Indeed. “Have you been wedded long?”

“Almost four years, now.” She smiled in pride.

“Children?”

Her face fell, and the volume of her voice. “Not yet.”

“Well,” said Ista, in an effort to bridge this unexpected chasm of secret woe that flashed so plainly in the girl’s face, “you are indeed young . . . let us see these garments.”

Ista’s heart sank, contemplating Cattilara’s offerings. The marchess’s tastes ran to bright, airy, fluttering confections that doubtless flattered her tall slenderness exceedingly well. Ista suspected they would make her own short body look like a dwarf dragging a curtain. Her mouth sought less blunt excuses. “I am still in mourning for the recent death of my lady mother, alas. And my pilgrimage, though most rudely interrupted by those Jokonan raiders, is far from concluded. Perhaps something in the colors proper to my grief . . . ?”

The elder of Cattilara’s ladies glanced at Ista and at the bright silks, and seemed to correctly interpret this. Much rummaging in chests and some trips to other storage places produced at length some dresses and robes of sterner cut and much-less-trailing hemlines, in suitable black and lilac. Ista smiled and shook her head at the jewel case. Cattilara contemplated the choices therein, and suddenly curtseyed and excused herself.

Ista heard her steps outside on the gallery turn in again almost at once; then through the wall, a reverberation of voices, Cattilara’s and a man’s. Lord Arhys had returned, evidently. His timbre and cadences were distinctive. The light steps dashed back, then slowed to a lady’s dignity. Cattilara entered, her lips curled up with satisfaction, and held out her hand.

In it lay a rich silver mourning brooch set with amethysts and pearls.

“My lord has not very many pieces inherited from his great father,” she said shyly, “but this is one of them. He’d be honored if you would choose to have it, for those past times’ sake.”

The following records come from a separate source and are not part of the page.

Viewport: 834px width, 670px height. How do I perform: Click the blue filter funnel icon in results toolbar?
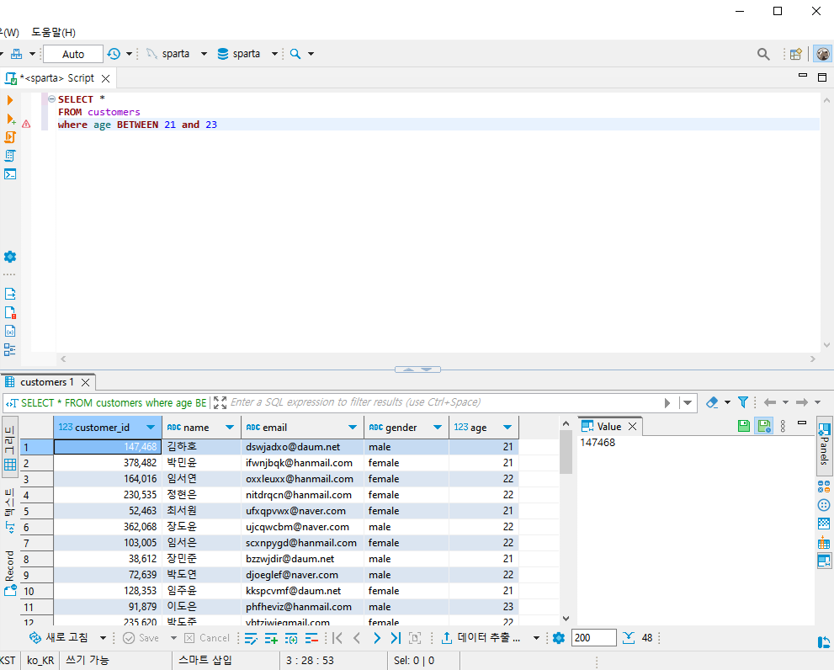[743, 402]
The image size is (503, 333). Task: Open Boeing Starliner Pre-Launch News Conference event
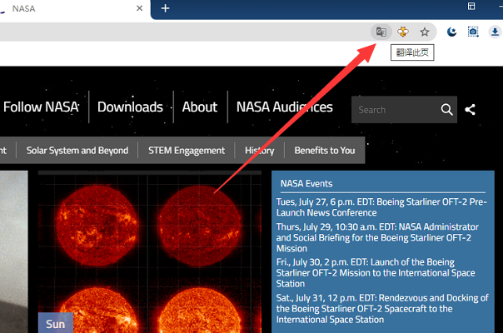point(382,207)
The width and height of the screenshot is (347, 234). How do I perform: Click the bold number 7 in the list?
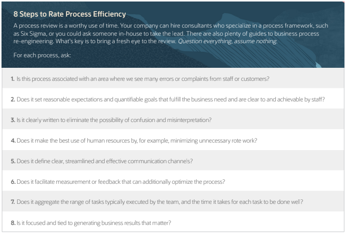[x=13, y=202]
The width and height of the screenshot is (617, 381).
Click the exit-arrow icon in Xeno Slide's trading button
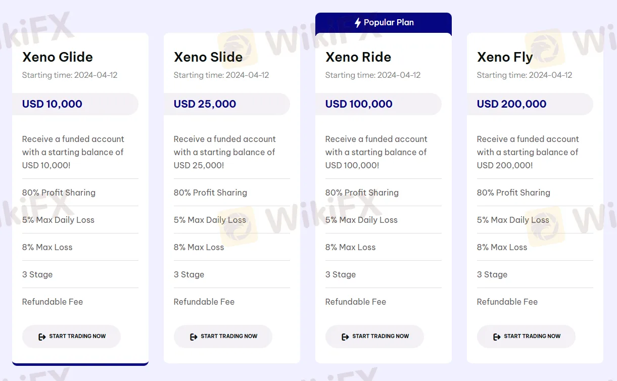click(194, 337)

Ista, surprised by the sight, vented a huff of a laugh. “Indeed. I know the piece. Lord dy Lutez used to wear it in his hat, upon occasion.” Roya Ias had given it to him—one of the least of his many gifts, which had run to half his royacy before it all had come crashing down.

Cattilara gazed at her with eyes shining, Ista would swear, in a muted romantic glow. The marchess, presumably, shared her husband’s heroic theories about his father’s fall. Ista was still not sure if Arhys had believed her denial of a sexual involvement with a man whose reputation as a lover had been scarcely less famous than his reputation as a soldier, or if he’d merely acceded to her story for courtesy’s sake. Did he imagine her still in mourning for dy Lutez? For Ias? For lost love of whatever object? The brooch was an ambiguous message, if message it was.

Arhys’s flesh beneath her hand, as she had touched that misplaced wound, had been stiff and cool as wax. And yet he had risen, walked and rode, talked, kissed his wife, laughed or growled as grumpily as any breathing husband might. Ista might have convinced herself by now that she’d had a hallucination, or a dream, but for Ferda’s witness to the material reality of the blood on her palm.

Ista wrapped her hand around the mystery of his intentions, and said, “Thank you, and thank your lord for me.”

Cattilara looked immensely pleased with herself.

Ista was laid down upon Lady Cattilara’s bed with her still-damp hair spread out on a linen towel, under the guard of the acolyte on a stool across the chamber. Cattilara swept her ladies out before her and left her honored guest to rest until the evening meal was served. Probably, Ista thought, to dash off and oversee its preparation. In the quiet of the dim chamber, exhaustion and the immense relief of clean skin and clothing lent Ista a sensation—illusion?—of having come to sanctuary at last. Her headache could just be a touch of fever from her sores and her nightmare ride . . . despite the lingering hum of tension on the edge of her nerves, her eyelids drooped.

At a cool breath on her cheek, they opened again in irritation.